The Approach. I focus on competing stories for several reasons. First, this analytical strategy serves as a way of hearing many different voices in the text without granting immediate credibility to any one of them. Second, I use stories as interchangeable with narratives, both meaning temporally ordered tales about history with a plot, a moral or vision with political utility in the present, and closure.  Stories are the small arms of neighborhood struggle, the heavy artillery deployed in city newspapers, and the building blocks of discourses. My focus on stories is an attempt to explicate the political messages and power­knowledge nexus at the heart of an emerging discourse on social control: community policing. Third, I prefer to use the term stories (rather than narratives, messages, or discourses) because its common language meaning is consistent with my more analytical usage, thereby increas­ing the accessibility of this text to a broader audience without compro­mising the clarity of my argument. Finally, those police officers and community activists I studied did in fact tell stories about community and policing; and their stories mattered to them both as tales with a moral relevant to current political conflicts and as resources to draw upon in their ongoing struggles over the power to say what policing is and who the community will be. One Seattle police officer, recognizing the importance of discursive struggle, noted that "if we don't tell our story, the community will make up their own stories."

Further, my analysis distinguishes between prevailing and com­peting stories about community and policing. The critical distinction here is empirical. Competing stories were more decentered, focusing on what can be done, by any of a variety of state and nonstate actors, to reduce crime and violence in a way that is consistent with resilient com­munities. Prevailing stories were state centered, focusing on policing as an activity of law enforcement professionals and the community as a resource to be more effectively tapped by these state agents. There was no single prevailing story about policing or community. Stories about policing, for instance, ranged from nostalgic visions to managerial strategies. But there are identifiable themes common to prevailing sto­ries, which highlight the boundaries of an emerging discourse on social control. First, prevailing stories construct history and the present to support state‑centered stories about professional policing. Second, pre­vailing stories draw discursive resources from references to empower­ing communities with specified capacities while narrowing the possi­bility of more empowered communities by ignoring the relational basis of these capacities, that is, social capital and reciprocity (discussed below). And, third, prevailing stories integrate more decentered stories about community and policing only to the extent that these normalize deference to state agency and strengthen state capacities to surveil pub­lic and private space.

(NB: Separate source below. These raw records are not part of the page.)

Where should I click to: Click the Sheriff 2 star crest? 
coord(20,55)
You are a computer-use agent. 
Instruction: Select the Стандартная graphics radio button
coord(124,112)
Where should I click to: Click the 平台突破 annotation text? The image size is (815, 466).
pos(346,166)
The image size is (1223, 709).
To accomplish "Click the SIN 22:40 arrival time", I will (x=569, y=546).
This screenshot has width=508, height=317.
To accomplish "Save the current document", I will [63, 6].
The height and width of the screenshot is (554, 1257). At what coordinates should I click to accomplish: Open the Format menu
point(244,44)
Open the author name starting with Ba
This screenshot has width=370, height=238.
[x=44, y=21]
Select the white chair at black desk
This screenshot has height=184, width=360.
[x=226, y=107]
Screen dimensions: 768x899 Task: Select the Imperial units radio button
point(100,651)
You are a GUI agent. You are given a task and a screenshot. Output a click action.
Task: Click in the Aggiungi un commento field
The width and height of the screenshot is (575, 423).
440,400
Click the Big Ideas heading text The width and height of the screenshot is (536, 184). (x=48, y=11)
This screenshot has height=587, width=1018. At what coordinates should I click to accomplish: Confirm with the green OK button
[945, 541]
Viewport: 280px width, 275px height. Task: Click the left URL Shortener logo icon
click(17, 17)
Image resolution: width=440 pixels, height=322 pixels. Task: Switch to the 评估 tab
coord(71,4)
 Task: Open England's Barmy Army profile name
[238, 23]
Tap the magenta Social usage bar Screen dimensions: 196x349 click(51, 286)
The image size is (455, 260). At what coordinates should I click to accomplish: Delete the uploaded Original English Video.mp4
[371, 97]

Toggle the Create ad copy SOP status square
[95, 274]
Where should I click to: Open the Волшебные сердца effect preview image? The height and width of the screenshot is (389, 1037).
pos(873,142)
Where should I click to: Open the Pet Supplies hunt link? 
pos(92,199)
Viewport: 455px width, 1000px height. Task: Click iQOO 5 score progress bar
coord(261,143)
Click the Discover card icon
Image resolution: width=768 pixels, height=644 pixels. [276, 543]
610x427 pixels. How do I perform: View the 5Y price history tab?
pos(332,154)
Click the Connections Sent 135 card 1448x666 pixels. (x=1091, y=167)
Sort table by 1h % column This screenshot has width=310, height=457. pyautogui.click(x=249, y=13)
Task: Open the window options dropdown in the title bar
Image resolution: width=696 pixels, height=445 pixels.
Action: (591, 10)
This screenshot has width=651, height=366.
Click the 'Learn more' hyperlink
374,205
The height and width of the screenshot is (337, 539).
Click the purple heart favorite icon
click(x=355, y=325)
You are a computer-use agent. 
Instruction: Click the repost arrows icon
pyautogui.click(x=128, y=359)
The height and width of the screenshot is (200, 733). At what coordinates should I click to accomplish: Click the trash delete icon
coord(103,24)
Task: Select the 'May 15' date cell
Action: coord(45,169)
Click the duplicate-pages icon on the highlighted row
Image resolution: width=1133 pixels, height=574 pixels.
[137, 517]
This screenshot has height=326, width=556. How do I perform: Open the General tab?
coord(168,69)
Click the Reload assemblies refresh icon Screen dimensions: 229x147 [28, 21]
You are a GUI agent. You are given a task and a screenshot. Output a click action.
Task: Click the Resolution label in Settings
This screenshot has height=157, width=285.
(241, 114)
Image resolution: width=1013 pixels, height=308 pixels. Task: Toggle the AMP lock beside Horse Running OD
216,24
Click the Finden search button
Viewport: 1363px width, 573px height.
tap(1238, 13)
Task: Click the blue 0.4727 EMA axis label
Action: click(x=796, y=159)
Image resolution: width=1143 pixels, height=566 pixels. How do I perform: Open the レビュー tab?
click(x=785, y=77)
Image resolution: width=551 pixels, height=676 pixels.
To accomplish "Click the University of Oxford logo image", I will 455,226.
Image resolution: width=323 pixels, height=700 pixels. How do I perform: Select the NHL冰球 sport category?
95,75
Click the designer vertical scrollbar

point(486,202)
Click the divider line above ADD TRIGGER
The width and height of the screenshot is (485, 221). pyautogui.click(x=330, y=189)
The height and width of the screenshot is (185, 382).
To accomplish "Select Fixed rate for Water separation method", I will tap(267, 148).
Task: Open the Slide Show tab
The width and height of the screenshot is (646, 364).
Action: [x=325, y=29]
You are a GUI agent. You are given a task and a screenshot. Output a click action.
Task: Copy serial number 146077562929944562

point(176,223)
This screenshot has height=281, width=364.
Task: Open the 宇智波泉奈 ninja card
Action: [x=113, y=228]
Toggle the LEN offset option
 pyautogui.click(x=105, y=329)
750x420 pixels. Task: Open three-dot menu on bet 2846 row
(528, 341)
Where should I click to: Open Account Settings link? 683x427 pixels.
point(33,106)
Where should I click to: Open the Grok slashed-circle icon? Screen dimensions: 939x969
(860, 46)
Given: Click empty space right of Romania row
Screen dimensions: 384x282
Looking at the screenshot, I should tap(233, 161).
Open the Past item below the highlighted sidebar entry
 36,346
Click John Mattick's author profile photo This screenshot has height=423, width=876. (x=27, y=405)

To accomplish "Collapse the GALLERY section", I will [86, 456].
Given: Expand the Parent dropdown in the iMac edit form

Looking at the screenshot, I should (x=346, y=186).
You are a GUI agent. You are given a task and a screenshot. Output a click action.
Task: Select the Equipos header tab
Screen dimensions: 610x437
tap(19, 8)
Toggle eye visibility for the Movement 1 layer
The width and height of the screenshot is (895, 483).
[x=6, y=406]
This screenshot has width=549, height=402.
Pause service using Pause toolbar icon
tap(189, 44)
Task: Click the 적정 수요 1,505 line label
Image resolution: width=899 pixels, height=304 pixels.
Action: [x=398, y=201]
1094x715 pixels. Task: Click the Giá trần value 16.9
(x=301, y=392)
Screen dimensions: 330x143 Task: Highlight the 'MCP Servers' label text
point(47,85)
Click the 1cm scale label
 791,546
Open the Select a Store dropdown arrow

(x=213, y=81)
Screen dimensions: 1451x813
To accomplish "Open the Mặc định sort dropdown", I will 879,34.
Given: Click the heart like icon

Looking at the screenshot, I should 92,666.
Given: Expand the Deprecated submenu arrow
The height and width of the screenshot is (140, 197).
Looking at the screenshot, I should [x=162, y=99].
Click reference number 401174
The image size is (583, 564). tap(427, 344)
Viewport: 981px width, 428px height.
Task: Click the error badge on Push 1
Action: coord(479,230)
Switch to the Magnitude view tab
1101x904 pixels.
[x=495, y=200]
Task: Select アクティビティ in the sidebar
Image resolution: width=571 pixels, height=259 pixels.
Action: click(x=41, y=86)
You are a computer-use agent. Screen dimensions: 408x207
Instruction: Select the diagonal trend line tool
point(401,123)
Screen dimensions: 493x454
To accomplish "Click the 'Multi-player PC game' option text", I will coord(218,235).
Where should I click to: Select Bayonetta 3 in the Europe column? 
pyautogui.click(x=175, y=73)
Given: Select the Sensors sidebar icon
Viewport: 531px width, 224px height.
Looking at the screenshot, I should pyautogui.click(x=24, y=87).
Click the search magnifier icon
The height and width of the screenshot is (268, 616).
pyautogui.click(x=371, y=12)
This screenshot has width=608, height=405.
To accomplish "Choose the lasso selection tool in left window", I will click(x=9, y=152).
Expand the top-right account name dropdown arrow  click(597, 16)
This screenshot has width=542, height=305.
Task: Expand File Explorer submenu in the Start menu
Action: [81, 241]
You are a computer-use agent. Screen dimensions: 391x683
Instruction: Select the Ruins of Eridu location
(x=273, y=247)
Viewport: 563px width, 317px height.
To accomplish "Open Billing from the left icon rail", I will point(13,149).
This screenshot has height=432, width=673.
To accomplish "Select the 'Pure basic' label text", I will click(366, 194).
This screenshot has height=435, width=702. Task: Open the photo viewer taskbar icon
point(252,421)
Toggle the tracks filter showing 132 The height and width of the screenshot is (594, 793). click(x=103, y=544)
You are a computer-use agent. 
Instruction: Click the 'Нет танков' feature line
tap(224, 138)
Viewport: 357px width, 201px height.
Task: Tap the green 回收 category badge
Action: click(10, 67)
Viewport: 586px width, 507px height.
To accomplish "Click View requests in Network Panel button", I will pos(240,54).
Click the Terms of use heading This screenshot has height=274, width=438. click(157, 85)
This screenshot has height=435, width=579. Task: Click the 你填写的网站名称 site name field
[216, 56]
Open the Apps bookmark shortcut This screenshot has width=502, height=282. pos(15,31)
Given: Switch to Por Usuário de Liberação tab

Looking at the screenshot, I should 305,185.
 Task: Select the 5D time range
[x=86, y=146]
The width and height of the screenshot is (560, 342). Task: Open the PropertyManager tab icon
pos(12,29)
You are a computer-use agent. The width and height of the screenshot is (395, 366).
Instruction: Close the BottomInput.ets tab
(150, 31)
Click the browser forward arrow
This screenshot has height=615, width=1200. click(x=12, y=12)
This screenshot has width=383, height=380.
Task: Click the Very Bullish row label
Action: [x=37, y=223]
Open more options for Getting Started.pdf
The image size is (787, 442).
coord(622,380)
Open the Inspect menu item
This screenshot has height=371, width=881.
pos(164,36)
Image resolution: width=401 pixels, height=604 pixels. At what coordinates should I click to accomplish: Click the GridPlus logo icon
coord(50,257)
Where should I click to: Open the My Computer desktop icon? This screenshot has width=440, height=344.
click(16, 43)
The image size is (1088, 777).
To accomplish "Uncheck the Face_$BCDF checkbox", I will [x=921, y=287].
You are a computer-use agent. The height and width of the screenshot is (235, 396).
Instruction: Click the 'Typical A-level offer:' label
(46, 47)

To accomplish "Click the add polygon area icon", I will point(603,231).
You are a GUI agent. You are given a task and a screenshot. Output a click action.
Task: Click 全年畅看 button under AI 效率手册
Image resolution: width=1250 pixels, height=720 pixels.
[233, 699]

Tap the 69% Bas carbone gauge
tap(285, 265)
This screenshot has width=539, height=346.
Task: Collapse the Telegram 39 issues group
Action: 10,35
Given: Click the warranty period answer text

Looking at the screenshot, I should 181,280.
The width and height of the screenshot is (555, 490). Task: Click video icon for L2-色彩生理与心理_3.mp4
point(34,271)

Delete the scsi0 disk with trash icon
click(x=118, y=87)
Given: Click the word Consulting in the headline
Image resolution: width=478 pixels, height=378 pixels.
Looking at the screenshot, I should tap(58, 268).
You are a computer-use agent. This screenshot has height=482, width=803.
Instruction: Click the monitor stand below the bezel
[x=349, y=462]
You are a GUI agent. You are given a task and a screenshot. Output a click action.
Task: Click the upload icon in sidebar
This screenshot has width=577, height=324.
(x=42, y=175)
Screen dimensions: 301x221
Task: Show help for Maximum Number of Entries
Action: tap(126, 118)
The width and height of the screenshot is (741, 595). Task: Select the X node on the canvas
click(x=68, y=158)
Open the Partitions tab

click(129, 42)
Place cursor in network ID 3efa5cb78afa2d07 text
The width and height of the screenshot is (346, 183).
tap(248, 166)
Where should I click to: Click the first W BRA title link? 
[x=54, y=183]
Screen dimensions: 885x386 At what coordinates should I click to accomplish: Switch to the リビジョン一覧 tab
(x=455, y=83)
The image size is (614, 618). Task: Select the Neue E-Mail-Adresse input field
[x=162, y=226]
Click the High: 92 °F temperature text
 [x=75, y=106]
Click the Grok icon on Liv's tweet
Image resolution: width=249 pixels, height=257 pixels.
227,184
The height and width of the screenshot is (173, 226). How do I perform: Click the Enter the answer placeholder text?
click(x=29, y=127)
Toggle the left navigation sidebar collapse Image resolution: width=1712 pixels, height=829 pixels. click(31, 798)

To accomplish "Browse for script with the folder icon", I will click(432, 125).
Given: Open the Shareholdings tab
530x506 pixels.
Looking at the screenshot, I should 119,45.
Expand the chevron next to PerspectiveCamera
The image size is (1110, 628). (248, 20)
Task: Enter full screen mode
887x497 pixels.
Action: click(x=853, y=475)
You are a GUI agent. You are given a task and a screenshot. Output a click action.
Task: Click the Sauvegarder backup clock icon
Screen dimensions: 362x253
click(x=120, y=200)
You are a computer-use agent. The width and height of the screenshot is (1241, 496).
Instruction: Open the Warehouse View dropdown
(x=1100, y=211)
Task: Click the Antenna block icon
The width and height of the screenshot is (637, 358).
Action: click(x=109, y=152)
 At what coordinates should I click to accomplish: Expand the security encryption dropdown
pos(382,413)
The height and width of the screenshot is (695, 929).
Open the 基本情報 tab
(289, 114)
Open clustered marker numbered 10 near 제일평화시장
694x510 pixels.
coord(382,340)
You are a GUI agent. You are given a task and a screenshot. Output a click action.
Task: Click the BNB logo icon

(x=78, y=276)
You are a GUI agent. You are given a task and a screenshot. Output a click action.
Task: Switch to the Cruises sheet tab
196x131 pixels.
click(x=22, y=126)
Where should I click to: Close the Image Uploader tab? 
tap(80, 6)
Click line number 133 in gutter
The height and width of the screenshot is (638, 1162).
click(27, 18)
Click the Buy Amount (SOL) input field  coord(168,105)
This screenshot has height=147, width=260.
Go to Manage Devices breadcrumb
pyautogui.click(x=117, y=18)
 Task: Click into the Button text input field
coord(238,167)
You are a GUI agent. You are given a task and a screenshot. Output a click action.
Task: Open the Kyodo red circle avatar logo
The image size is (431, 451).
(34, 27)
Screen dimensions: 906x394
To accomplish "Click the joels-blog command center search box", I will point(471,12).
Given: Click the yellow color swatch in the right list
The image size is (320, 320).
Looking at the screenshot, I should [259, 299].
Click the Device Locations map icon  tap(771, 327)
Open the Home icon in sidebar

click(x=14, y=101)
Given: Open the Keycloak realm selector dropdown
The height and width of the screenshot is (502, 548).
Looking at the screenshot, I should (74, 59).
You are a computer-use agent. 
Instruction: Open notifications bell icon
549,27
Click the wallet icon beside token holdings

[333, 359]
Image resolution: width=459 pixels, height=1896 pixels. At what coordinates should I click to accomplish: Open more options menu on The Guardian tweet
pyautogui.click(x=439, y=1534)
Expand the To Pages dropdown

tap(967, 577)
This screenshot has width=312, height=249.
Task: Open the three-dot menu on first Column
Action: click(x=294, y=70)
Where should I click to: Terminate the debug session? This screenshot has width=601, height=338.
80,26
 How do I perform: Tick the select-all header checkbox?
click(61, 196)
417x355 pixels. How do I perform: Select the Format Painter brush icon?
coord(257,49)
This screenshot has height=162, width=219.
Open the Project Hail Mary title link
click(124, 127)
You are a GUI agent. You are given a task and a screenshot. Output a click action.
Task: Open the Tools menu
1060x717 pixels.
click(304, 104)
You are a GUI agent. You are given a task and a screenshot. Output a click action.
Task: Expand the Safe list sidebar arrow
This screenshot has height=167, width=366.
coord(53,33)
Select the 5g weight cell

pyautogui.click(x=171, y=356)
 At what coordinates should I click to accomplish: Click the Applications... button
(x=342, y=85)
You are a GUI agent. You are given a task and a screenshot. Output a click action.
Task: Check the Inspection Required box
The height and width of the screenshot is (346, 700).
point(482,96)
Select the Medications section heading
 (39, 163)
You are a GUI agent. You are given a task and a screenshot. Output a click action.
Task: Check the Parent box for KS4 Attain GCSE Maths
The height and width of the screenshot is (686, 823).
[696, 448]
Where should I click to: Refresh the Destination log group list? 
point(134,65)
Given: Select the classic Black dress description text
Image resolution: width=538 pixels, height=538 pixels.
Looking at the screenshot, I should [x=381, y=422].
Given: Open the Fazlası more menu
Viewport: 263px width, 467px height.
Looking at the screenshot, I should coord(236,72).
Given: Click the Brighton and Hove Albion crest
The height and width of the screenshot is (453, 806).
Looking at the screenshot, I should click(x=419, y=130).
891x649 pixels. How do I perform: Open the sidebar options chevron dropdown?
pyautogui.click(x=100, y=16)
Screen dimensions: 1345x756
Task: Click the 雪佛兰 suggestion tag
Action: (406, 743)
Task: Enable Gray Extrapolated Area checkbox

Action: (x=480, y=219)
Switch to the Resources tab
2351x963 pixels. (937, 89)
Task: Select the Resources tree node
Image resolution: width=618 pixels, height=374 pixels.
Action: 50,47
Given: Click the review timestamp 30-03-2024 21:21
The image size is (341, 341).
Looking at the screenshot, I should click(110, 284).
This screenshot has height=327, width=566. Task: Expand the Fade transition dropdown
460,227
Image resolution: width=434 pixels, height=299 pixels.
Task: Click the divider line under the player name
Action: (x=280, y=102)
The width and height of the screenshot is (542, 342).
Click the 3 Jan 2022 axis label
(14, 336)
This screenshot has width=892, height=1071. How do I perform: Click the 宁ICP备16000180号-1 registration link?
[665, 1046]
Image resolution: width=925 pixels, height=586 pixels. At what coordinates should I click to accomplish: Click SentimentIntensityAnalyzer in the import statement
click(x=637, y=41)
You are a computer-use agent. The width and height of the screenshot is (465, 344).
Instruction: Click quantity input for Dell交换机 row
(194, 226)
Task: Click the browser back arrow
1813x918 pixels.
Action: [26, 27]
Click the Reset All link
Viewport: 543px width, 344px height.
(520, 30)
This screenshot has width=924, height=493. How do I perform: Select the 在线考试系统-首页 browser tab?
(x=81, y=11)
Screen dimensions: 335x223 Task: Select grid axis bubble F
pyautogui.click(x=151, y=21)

I begin my analysis with a central assumption in stories about community policing. A core assumption in the logic of community policing is that innovative police practices can mobilize now latent informal mechanisms of social control embedded within communi­ties. These mechanisms, like social capital, inhere within the recipro­cal relational networks that constitute communities. Advocates expect police‑community partnerships to empower citizens by reducing fear‑thereby making policing more efficient and effective to the degree that it revitalizes communities with specified capacities‑that is, it invests in the social capital of those communities most victimized by crime and violence.

Social capital provides a way of thinking about the relational basis of communities capable of mobilizing informal social controls and how to invest in these capacities. Social capital, like financial capital, is a resource that can be mobilized as a form of collective power. Unlike financial capital, however, social capital cannot be separated from the collective activities (relational networks) that created it; it inheres within reciprocal relationships and can be mobilized by members of these networks as a resource. SSCPC success in pressuring the Seattle Police Department to form a partnership and change the way policing works in the southeast can be attributed, in part, to their long‑term investment in social capital. Their initial success in reducing crime can also be attributed to the relatively reciprocal relationships they estab­lished with other communities in the southeast, police officers, and police leaders in the South Precinct just prior to and including the first year of their partnership. And the eventual atrophy of the SSCPC can be traced to their failure to preserve this horizontal and vertical reci­procity and ensure that the way crime was controlled continued to con­tribute to the social capital required to enable communities with the capacity to subject unaccountable forms of power in their neighbor­hoods to critical public scrutiny. For these reasons, I focus oil social cap­ital and reciprocity as the key contextualizing factors for understanding when the more democratic face of community policing is more likely to prevail over its disciplinary face.

A Dialectic of Democratic and Disciplinary Mechanisms of Social Control. Stories about stronger communities and more democratic polic­ing turn out to be inseparably linked to a widening of the web and thin­ning of the mesh of disciplinary mechanisms of social control. When stories about community policing recognize, as most do, that the police cannot do it alone, that police‑community partnerships call contribute to a community's capacity to mobilize informal social controls, and that partnerships will be able to tailor police practices to the particular problem solving efforts appropriate for different times and places, this can­dor manifests a democratic impulse. This is the part of the story that focuses on dramatic drops in crime rates, attributing a portion of this success to the political will to invest in social capital by experimenting with more reciprocal forms of police‑community partnerships and rec­ognizing that the way we fight crime also impacts the distribution of agency, resources, and the power to punish.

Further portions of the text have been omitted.